The assassination in 2017 of investigative journalist Daphne Caruana Galizia and money-laundering allegations highlighting high-level corruption – which also led to snap elections – were and, to a large extent, still are concerns.
Yet with the incumbent Labour Party led by prime minister Joseph Muscat defeating Simon Busuttil’s Nationalist Party, the government was able to continue with policies supporting the economy, without relinquishing fiscal control.
Malta’s macro-fiscal indicators have markedly improved in recent years, boosting its risk score.
GDP growth in the third quarter was a whopping 3.6% quarter on quarter (real and seasonally-adjusted), pushing the annual growth rate up from 6.2% in Q2 to 7.9%, matching Ireland for rapid expansion, according to Eurostat.
The general government balance moved from deficit to surplus in 2016, and will likely remain in surplus during the next few years, despite diminishing in size as GDP growth subsides, according to forecasts by the European Commission.
The general government gross debt, which has now fallen below 50% of GDP, is projected to hit 42% of GDP by the end of 2020.
Moody’s and S&P already rate Ireland higher, awarding A2 and A+ sovereign ratings respectively, but Malta ranks slightly higher on Euromoney’s scale, and France – which is rated AA/A2 equivalent across the board – is only one place and barely 1.5 points better off.

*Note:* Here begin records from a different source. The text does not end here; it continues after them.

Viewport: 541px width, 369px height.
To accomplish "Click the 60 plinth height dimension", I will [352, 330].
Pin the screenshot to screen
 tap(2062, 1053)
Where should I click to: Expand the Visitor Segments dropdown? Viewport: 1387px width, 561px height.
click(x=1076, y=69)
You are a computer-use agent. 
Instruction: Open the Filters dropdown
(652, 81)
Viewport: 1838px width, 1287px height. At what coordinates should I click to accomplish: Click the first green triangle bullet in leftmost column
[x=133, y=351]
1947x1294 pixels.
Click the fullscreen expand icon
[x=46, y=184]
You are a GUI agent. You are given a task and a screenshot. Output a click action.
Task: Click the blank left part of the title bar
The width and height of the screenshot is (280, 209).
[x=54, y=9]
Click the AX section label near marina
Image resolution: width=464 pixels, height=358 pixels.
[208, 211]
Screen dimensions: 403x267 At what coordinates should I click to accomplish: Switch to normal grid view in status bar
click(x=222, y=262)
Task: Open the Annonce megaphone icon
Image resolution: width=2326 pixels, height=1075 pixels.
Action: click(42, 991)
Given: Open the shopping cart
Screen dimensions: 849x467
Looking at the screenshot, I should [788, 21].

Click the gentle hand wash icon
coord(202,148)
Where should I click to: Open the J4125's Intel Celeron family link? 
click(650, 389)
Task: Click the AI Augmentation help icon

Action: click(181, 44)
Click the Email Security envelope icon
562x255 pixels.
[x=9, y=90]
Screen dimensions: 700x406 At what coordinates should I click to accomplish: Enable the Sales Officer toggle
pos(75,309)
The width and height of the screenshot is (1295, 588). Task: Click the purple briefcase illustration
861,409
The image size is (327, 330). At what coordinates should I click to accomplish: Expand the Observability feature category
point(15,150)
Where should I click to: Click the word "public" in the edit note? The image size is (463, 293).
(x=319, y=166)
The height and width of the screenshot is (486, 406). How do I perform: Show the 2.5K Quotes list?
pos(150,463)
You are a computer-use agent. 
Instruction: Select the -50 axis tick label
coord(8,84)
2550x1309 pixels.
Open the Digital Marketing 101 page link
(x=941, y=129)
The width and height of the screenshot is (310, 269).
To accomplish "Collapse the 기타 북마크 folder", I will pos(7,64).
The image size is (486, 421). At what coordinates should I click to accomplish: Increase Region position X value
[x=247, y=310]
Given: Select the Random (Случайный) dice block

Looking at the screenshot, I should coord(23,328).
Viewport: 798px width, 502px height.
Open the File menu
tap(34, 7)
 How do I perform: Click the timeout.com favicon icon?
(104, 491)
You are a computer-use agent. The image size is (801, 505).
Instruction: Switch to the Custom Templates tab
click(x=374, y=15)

That can only mean one thing: it is high time for a Malta upgrade.
As for Cyprus, GDP increased on a real and seasonally adjusted basis by 0.8% in the third quarter of 2018, and by 3.7% year on year.
In its latest Economic Outlook, the economics research centre at the University of Cyprus says GDP will “continue to grow at robust rates in 2018 and 2019 [citing 3.9% and 3.5% respectively]”.
It states: “The main drivers of the outlook in 2018 and 2019 include the vigorous growth in domestic activity, the ongoing improvements in the domestic labour market, the strong fiscal performance in Cyprus and the supportive domestic financial conditions [eg low lending interest rates, deleveraging, expansion of domestic deposits and credit].”
The authorities also managed to put the general government fiscal balance into surplus in 2016, and the surplus is estimated to have grown to 2.8% of GDP last year, before it reaches 3% in 2019, according to the European Commission.
The primary surplus is among the highest of any European country, and the government continues to keep rises in spending in check, so they are comfortably financed by revenue growth.
Clearly, there are risks ahead, including slowing economic growth in the region – affecting Malta, too – the costs associated with healthcare reform, and liabilities accruing to the state from vulnerable banks, but gross debt is expected to fall to 91% of GDP by 2020, assuming the budget trend continues.
Cyprus’s credit ratings are BBB- from Fitch and S&P, with Moody’s rating the sovereign borrower lower on Ba2, which is highly questionable.
Cyprus is only half a point behind Portugal in tier three of Euromoney’s survey, commanding higher ratings from Moody’s and Fitch, and is above A-rated Malaysia.
While the case for Cyprus is less convincing, perhaps, with its history of default and legacy of debt, the survey takes an holistic approach to country risk, weighing up a range of political, economic and structural risk indicators.
With continued reforms and economic growth, Cyprus should soon be considered for ratings upgrades.
In the meantime, the case for Malta seems set in stone.